▸ TASKS TO COMPLETE:
A – In the metadata post below, which search server does the quoted programmer support installations of?
B – Quote the metadata post below word for word, everything from "There is another" down to "www.blueangeltech.com.".

▸ DOCUMENT SEGMENT:
## start

There is another meta-data software option. Blue Angel Technologies has
a suite of meta-data products which are integrated with a number of
well-known full-text search engines. Full text and fielded searching
are supported. Dublin Core as well as many other standards are also
supported. The products are turn-key and are commercially supported.
Additional information is available on Blue Angel's Web site at
www.blueangeltech.com.
Jon Riewe
Blue Angel Technologies
> ----------
> From: Alex Satrapa[SMTP:[log in to unmask]]
> Sent: Wednesday, November 04, 1998 4:32 PM
> To: meta2
> Cc: Marianne Peereboom; Kent Fitch
> Subject: [long] Re: Inheriting metadata and searching it
>
> I'm a programmer supporting a number of installations of Verity Search
> 97
> Information server - a full text search engine that supports "field
> based"
> searching too.
>
> SHORT:
>
> 1) The meta data of the child is the meta data of the child. Treat it
> as a
> pure document in its own right. The relation field should take care of
> the
> linkage problem.
>
> 2) Combined full text and meta data search is already possible with
> the Verity
> Search 97 Information Server. I expect other commercial products would
> be
> similar. At the very least, you could combine a "non-smart" meta data
> searcher
> (say, an mSQL database) with a "non-smart" full text searcher (say,
> Netscape's
> Compass Server) and be clever about how you merge the results. Well...
> the
> next step down the ladder is to write your whole system from
> scratch[1].
>
> LONG:
>
> From my point of view, both as a user interface programmer and as a
> search
> engine maintainer, the "obvious" way to go is to assign to a document
> only the
> metadata that relates to that document. The combined document
> "http://x/report/index.html" might be edited by a group of people,
> published
> by a particular organisation, etc. Each section may have been prepared
> by a
> specific team.
>
> If the DC.Relation meta data is set up correctly, then the "easiest"
> way to
> allocate metadata is to put the section contributors into the
> DC.Contributor
> (the three fields or the one field variety, who cares) for each
> section. The
> people who contributed to the report as a whole (editors, printers,
> binders,
> floor sweepers) will be listed in the meta data for the document as a
> whole.
> The distinction between "section contributor" and "whole contributor"
> is
> arbitrary and meaningless. Eventually, all the meta data will appear.
> It's up
> to the entity entering the meta data to decide where each piece of
> meta data
> "belongs"[2].
>
> It's not really that "slow" for a "smart" search engine to go fetch
> the extra
> data. Besides, most search engines these days are going to be
> harvesters[3].

## end

▸ DATA EXTRACT:
## start

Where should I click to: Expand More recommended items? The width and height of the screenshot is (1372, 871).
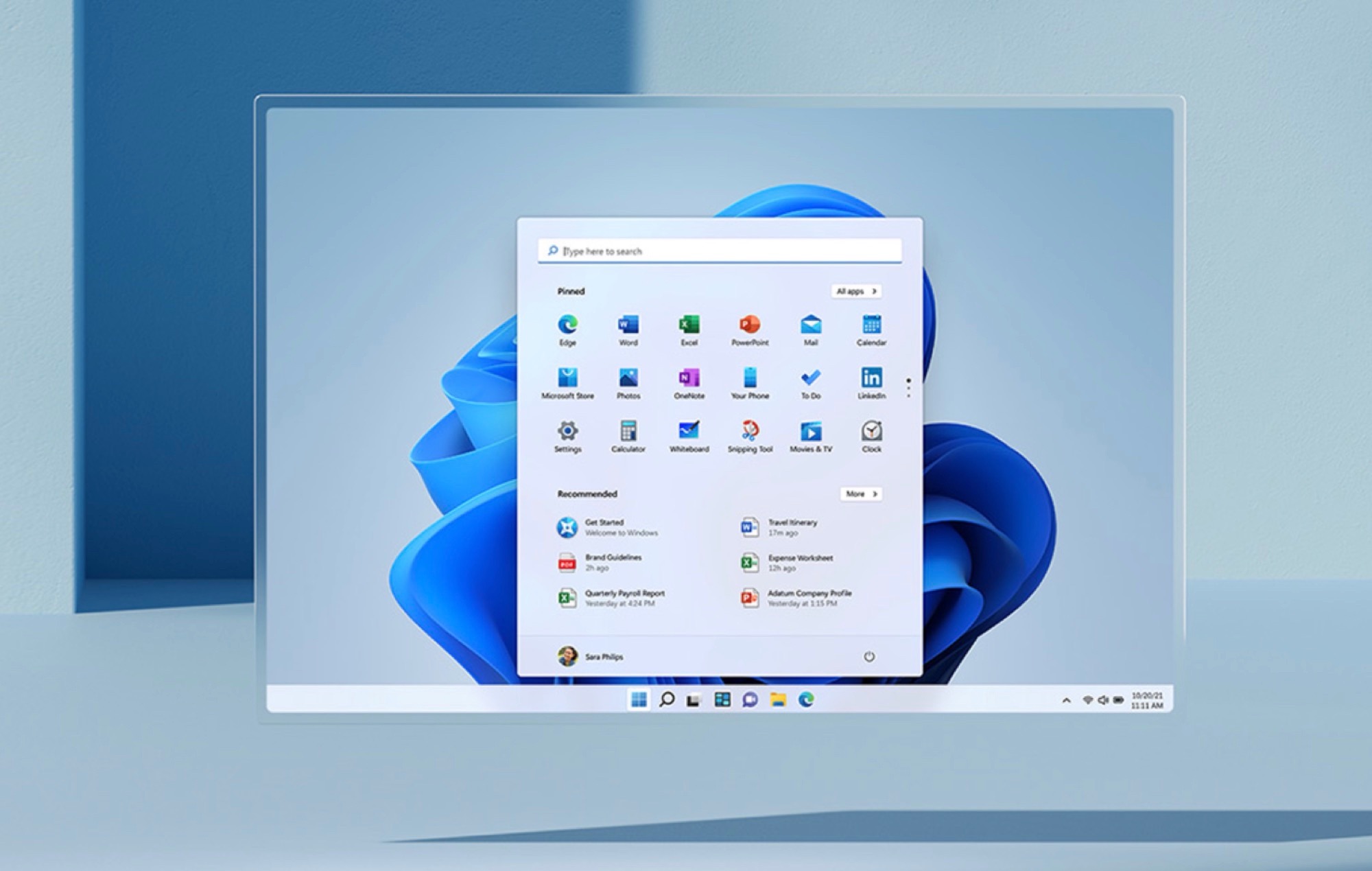coord(860,493)
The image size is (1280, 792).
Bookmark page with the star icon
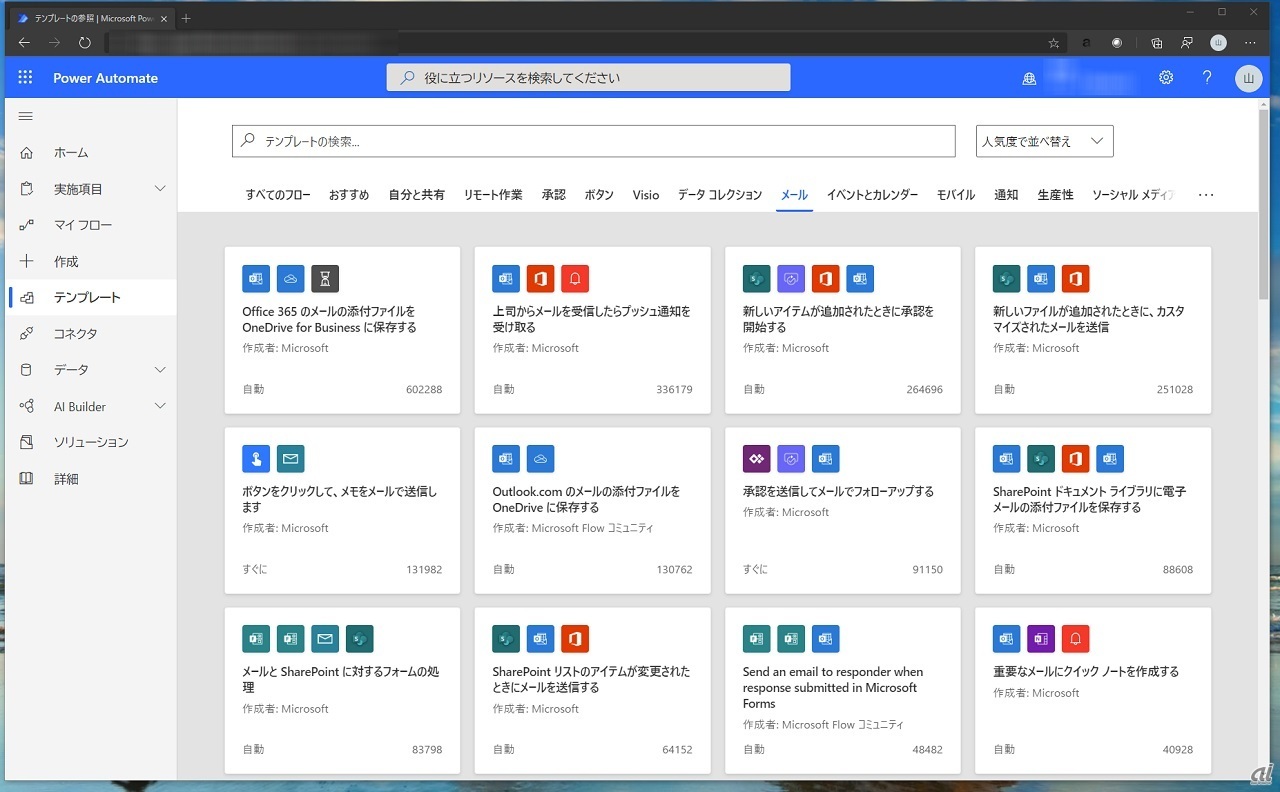[1054, 43]
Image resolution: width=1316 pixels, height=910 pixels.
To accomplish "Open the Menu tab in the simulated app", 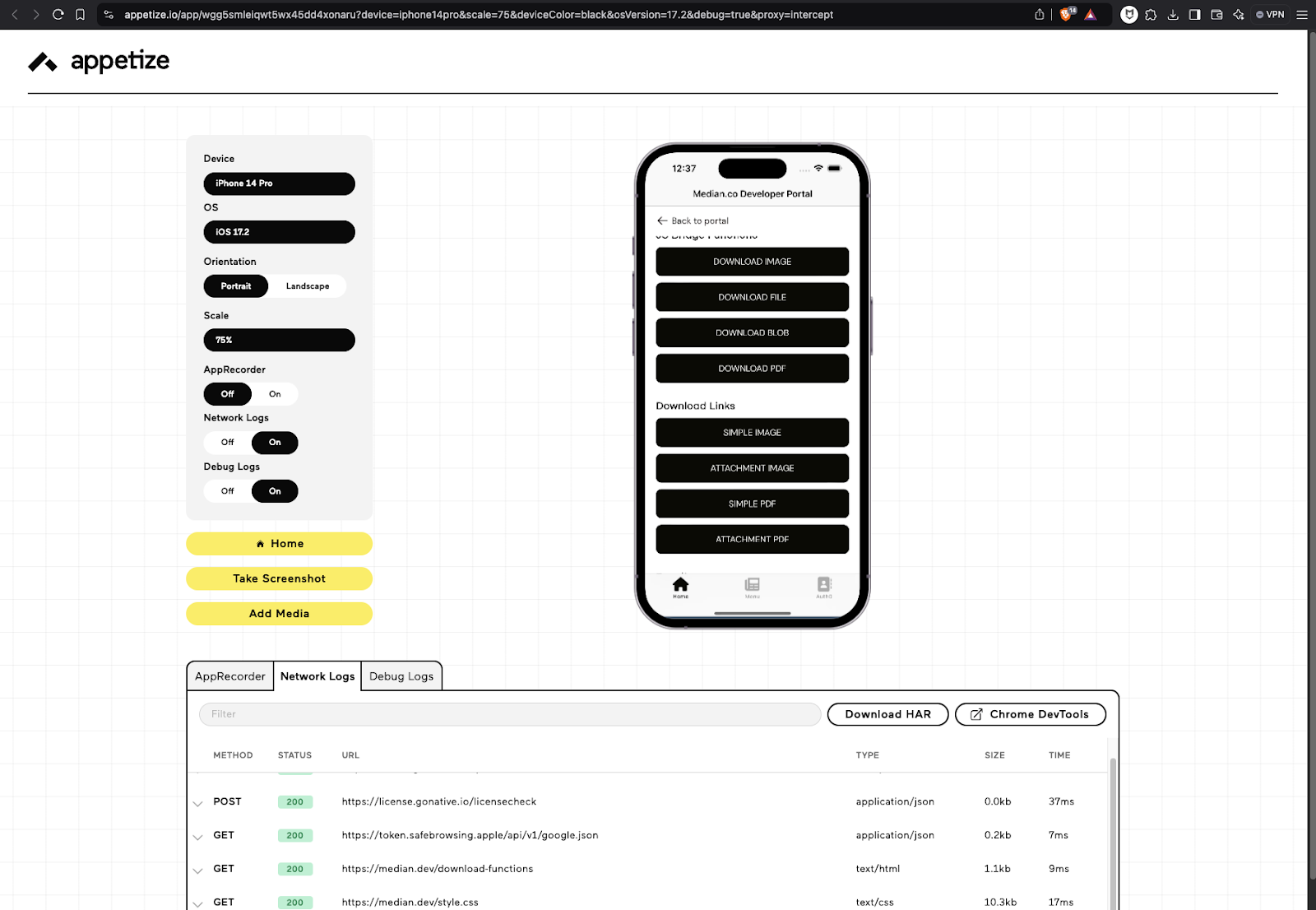I will pos(752,587).
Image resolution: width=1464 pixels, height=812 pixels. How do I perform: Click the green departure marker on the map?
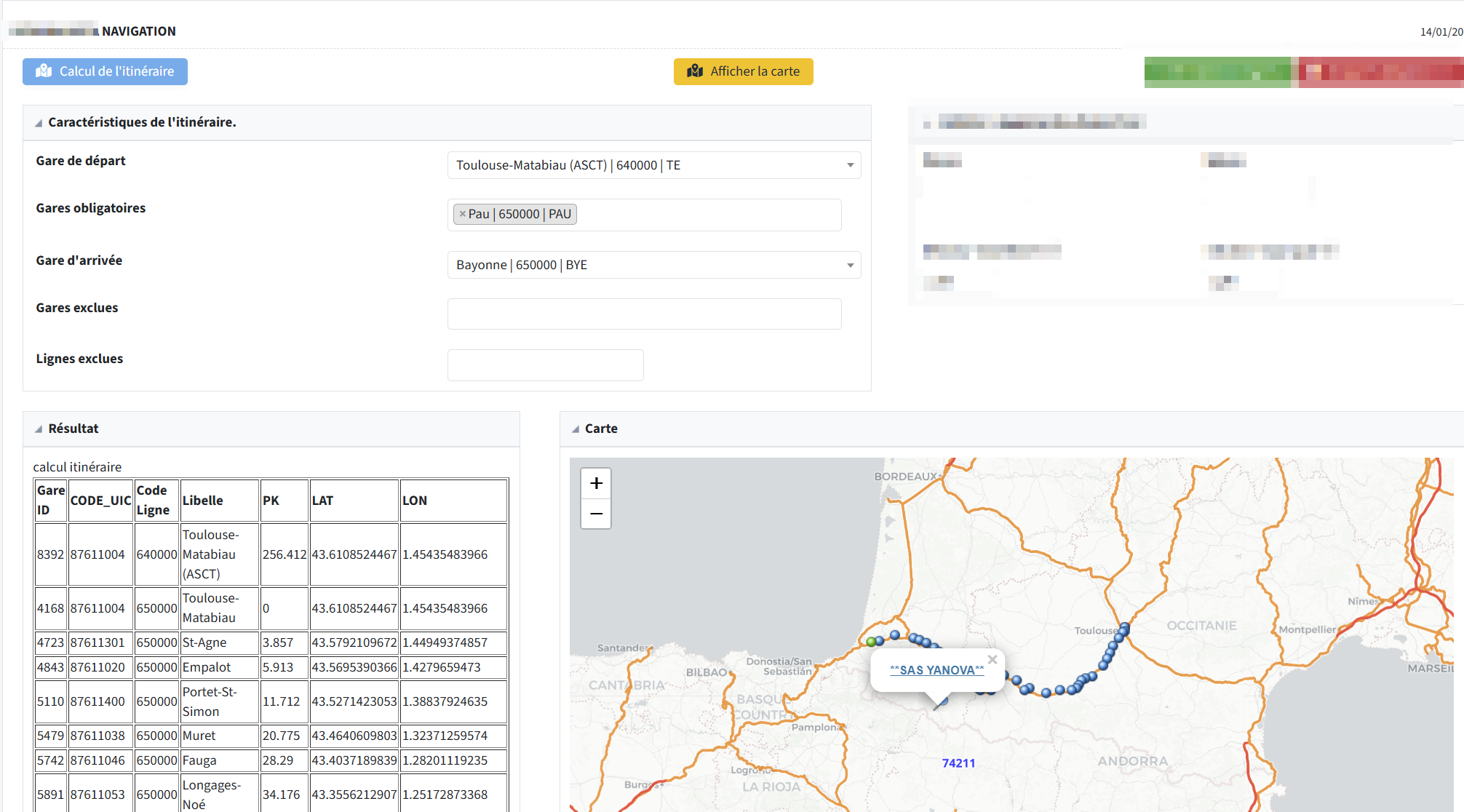(x=871, y=641)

## end

▸ RESPONSES:
A – Verity Search 97 Information Server.

B –
There is another meta-data software option. Blue Angel Technologies has
a suite of meta-data products which are integrated with a number of
well-known full-text search engines. Full text and fielded searching
are supported. Dublin Core as well as many other standards are also
supported. The products are turn-key and are commercially supported.
Additional information is available on Blue Angel's Web site at
www.blueangeltech.com.